* Your task
Please reproduce all of the data below exactly, leaving each picture out.

====== Task data ======

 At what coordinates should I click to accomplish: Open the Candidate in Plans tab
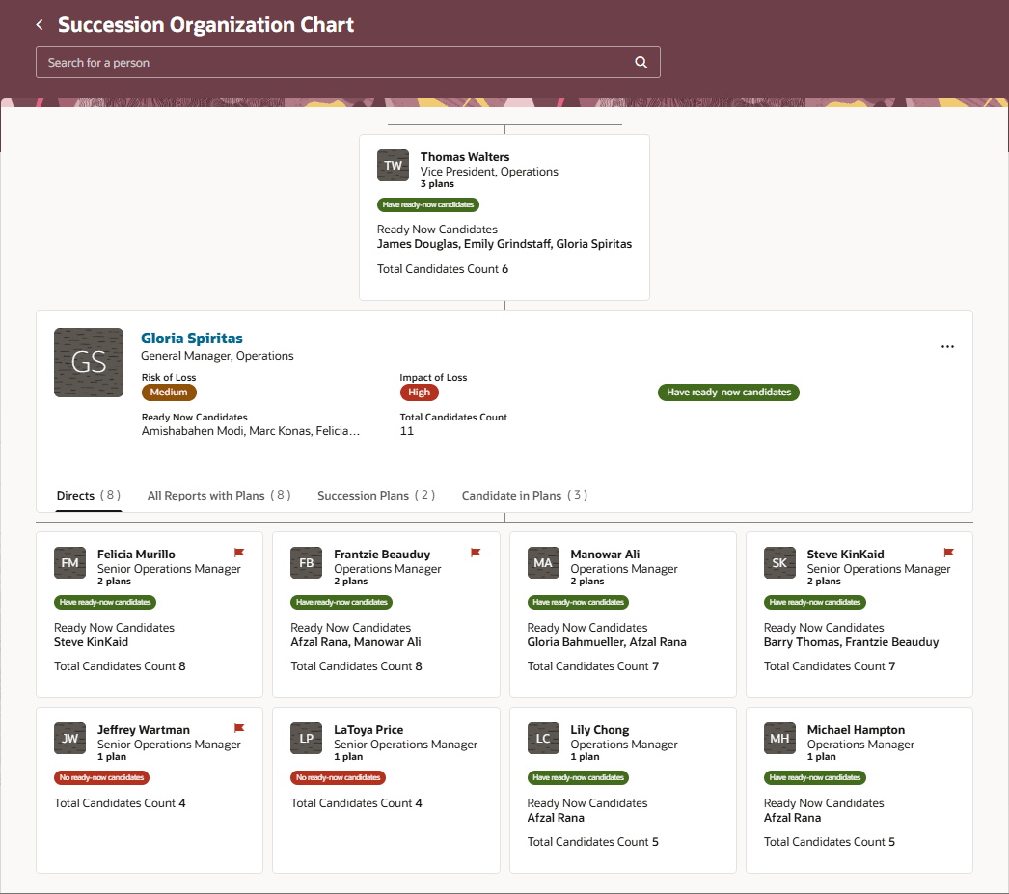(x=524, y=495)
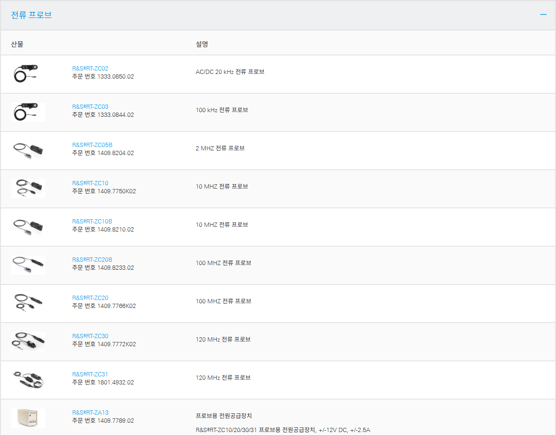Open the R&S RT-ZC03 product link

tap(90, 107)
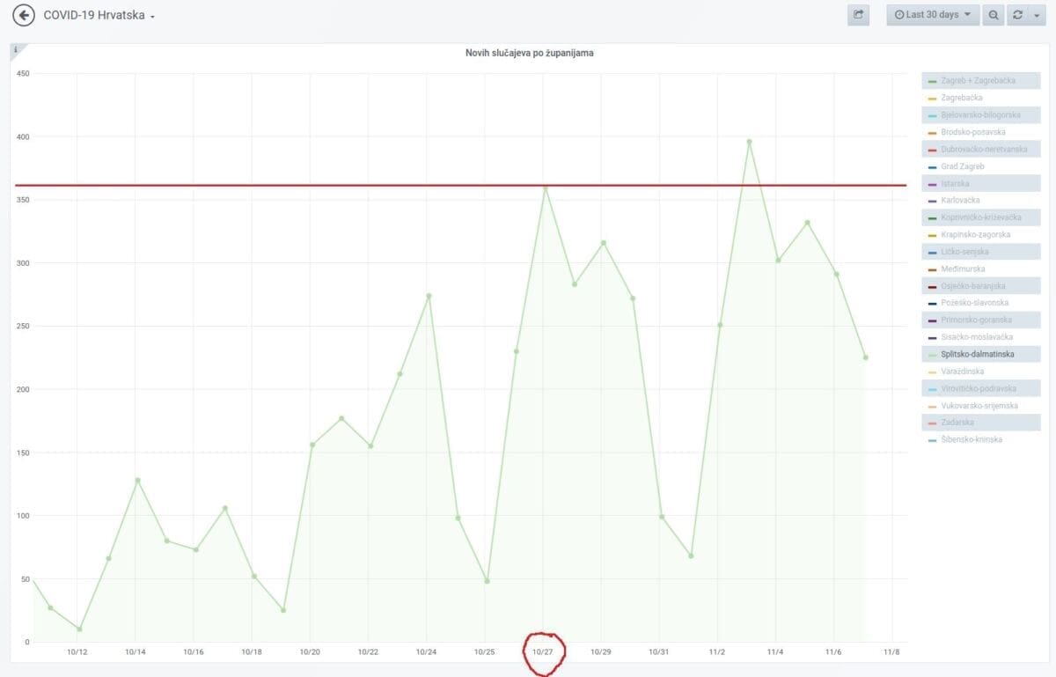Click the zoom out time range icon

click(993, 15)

======

* Exercise result
 At what coordinates should I click to accomplish: Open the Candidate in Plans tab
(x=524, y=495)
Open the R&S RT-ZC03 product link

tap(90, 107)
Click the zoom out time range icon

click(993, 15)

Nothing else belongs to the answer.